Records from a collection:
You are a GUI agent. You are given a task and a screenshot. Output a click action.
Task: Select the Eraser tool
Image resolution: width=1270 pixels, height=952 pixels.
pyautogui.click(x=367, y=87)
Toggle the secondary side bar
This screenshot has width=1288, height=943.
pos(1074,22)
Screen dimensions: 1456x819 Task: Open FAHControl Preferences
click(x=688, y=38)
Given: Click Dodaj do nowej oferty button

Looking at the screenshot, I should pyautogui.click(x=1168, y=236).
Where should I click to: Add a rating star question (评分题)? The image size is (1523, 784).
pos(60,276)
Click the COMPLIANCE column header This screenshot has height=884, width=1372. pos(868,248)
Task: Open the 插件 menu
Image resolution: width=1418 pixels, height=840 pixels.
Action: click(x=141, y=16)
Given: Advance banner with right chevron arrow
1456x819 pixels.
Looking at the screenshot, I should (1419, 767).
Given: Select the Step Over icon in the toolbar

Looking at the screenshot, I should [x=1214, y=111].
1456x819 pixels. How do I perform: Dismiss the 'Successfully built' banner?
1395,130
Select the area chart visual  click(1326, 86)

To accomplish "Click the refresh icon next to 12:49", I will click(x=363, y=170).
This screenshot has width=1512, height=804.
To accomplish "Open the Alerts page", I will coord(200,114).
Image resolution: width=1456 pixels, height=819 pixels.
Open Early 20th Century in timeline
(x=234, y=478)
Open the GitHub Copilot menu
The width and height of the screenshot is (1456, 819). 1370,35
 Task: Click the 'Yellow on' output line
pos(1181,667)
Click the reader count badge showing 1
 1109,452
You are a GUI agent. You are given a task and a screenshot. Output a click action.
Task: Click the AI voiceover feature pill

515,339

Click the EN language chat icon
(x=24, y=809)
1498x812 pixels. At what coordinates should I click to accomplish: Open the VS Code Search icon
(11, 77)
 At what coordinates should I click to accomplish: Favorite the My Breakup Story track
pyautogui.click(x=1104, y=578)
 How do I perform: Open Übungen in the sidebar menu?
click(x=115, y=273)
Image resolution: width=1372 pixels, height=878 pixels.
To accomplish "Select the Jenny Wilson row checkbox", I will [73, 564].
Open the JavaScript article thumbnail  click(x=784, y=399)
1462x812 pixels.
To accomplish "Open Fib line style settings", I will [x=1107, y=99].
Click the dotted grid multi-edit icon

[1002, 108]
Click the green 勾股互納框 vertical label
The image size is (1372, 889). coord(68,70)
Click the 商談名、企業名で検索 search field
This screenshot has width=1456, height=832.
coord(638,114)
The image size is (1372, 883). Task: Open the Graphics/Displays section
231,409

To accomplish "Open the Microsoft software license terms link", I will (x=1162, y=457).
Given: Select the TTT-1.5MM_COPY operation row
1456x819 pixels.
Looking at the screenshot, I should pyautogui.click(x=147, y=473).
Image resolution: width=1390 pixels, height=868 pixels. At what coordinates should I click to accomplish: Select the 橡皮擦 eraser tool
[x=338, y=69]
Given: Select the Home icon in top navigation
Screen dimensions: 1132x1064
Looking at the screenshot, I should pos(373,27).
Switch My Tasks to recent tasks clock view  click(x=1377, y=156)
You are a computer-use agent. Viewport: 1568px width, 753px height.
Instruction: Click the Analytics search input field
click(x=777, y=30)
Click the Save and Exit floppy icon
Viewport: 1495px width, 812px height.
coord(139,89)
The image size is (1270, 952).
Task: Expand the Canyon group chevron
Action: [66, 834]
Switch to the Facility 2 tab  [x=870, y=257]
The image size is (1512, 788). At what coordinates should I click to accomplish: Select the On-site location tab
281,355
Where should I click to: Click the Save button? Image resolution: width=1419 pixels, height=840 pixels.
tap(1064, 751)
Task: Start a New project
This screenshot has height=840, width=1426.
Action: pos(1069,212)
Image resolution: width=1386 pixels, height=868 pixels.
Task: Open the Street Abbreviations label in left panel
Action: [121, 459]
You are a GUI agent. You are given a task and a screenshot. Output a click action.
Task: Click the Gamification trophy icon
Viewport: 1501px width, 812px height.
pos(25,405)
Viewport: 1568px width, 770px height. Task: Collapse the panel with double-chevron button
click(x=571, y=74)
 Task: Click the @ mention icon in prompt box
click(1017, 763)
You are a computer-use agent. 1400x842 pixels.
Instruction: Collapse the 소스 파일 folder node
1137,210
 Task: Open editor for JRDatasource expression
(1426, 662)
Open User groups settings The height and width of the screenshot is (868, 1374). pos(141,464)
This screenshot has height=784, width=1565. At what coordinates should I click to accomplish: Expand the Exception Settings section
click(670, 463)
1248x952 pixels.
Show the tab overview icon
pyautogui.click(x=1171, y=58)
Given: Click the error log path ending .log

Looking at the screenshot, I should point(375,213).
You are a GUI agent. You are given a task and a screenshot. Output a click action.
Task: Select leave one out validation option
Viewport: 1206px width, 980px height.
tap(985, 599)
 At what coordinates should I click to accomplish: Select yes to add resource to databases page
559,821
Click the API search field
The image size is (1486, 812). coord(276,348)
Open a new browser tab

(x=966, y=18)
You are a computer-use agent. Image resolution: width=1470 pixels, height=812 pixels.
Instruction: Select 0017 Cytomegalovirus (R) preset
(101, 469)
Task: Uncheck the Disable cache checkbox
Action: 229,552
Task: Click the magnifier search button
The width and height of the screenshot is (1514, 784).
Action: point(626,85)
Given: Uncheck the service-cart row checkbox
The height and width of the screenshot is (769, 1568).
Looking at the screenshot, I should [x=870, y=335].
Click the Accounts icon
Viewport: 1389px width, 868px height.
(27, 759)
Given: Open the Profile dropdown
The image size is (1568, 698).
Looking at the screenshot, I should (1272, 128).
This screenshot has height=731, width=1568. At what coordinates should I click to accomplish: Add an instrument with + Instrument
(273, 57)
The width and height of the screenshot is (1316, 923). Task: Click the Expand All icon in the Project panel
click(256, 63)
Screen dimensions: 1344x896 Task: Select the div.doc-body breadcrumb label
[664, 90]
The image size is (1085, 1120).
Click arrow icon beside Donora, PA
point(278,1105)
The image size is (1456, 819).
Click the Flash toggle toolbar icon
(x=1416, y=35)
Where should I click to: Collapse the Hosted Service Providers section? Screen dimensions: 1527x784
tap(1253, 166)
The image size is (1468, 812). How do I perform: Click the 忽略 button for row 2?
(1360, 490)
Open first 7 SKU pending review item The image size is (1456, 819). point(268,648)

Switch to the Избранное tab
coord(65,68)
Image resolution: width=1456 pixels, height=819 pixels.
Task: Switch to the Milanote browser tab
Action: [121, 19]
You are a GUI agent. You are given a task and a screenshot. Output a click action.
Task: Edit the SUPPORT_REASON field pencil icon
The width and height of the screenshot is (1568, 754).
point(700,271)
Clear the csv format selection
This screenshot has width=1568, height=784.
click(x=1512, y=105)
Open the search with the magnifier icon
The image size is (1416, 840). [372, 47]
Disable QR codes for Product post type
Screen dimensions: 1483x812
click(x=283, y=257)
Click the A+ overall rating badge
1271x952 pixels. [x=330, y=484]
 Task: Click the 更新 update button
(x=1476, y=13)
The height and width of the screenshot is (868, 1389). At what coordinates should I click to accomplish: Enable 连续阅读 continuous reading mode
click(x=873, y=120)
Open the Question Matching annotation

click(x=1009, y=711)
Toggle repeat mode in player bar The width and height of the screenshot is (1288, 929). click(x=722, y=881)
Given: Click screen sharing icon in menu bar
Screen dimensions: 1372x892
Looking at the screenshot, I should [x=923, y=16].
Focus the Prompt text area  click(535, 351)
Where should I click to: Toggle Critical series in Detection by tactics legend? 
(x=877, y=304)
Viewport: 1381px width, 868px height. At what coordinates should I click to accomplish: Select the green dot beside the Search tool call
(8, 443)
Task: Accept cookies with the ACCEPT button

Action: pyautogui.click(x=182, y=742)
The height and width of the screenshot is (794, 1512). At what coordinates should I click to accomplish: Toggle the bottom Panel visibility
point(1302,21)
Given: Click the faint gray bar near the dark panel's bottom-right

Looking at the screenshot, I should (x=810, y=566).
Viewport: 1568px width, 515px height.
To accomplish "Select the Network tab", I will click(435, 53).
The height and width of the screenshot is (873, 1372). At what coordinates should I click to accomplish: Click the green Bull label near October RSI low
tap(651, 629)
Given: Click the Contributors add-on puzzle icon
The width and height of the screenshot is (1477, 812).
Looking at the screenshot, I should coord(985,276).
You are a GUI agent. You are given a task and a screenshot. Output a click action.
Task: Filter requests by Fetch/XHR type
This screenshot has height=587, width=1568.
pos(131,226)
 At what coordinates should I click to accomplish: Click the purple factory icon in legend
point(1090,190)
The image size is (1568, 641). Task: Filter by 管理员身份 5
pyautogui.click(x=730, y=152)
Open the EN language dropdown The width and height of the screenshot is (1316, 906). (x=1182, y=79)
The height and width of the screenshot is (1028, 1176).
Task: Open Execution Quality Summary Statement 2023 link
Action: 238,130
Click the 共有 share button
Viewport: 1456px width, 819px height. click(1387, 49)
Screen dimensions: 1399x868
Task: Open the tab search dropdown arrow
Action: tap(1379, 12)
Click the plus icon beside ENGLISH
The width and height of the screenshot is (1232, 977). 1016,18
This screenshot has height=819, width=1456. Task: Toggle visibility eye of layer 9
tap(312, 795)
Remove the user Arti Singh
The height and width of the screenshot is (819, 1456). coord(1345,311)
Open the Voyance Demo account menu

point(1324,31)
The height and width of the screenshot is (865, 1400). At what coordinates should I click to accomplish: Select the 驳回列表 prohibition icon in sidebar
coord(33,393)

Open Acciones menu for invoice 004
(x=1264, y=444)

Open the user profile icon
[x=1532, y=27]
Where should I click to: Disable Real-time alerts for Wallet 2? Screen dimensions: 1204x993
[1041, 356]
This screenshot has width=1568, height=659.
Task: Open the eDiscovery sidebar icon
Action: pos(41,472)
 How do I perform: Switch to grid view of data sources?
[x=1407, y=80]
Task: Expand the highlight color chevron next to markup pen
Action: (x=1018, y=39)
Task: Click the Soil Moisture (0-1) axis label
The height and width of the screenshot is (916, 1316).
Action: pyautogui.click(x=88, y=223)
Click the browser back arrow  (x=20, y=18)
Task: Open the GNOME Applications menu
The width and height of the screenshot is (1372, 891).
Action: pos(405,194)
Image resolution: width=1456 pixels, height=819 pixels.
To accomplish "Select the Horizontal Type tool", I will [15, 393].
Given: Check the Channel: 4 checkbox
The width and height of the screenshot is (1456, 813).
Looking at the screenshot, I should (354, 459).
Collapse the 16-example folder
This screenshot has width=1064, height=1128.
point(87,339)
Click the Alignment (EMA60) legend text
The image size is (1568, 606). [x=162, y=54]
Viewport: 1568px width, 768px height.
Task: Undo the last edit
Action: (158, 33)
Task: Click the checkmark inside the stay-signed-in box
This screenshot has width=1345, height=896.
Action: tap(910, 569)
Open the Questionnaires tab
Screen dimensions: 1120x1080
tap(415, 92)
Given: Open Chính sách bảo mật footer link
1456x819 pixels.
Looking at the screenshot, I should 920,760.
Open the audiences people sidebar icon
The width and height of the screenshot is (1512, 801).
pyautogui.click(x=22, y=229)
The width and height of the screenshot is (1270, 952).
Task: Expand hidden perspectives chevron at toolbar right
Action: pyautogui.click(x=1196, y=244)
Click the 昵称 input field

What the task requires: Which lines of the records contain the word "computer"? Copy each of them.

Result of this task:
You are a computer-use agent. Viewport: 1568px width, 753px height.
You are a computer-use agent. 1400x842 pixels.
You are a computer-use agent. Image resolution: width=1470 pixels, height=812 pixels.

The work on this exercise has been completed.